The Mountainview, California search engine giant just filed for a patent for a Smartwatch…that draws blood without using a needle!
Instead, a pressure barrel extracts blood while the air in it is evacuated and via a trigger, it shoots a supersonic-sped microparticle (which, reportedly is smaller than the size of a human hair strand) at the barrel’s opening positioned on the skin who the watch wearer and creates a tiny cut in the skin while the negative pressure from the barrel simply sucks droplets of blood escaping from the cut (which sounds like something even smaller than a paper-cut).
According the the patent, the Smartwatch will perform just that very function-less any blood analysis.
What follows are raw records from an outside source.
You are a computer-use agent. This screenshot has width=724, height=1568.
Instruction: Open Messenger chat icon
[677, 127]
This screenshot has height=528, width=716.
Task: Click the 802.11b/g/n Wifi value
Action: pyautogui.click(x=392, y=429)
It explains: “In a typical scenario, a person’s blood is drawn and either sent to a lab or input into a handheld testing device, such as a glucose meter, where one or more tests are performed to measure various analyte levels and parameters in the blood,” the patent states.
This device is especially great for diabetes sufferers and for people who are afraid of needles but due to health conditions (like diabetes) that require frequent blood testing, will give them a more discreet and less tedious way to test their blood sugar than other devices (One Touch).
With World Health Organization’s fact sheet claiming that in 2012 1.5 million people died from the disease in which 9% of adults worldwide suffer, perhaps this kind of instantaneous, discreet monitoring is beneficial.
In the future, this may also be accompanied by Google’s Smart contact lens (developed 2013/2014) that too, monitors the wearer blood sugar.
As a fellow inventor of useful, non obvious products that often come to mind; any inventor knows all too well how that trigger finger gets you on the patenting process “just in case” someone else out there in the world in thinking just like you.
That said, Google is saying they merely patented the Smartwatch idea but no actual definitive plants past that as yet: We hold patents on a variety of ideas – some of those ideas later mature into real products or services, some don’t,” their spokesperson told The Verge.
“Prospective product announcements should not necessarily be inferred from our patents.”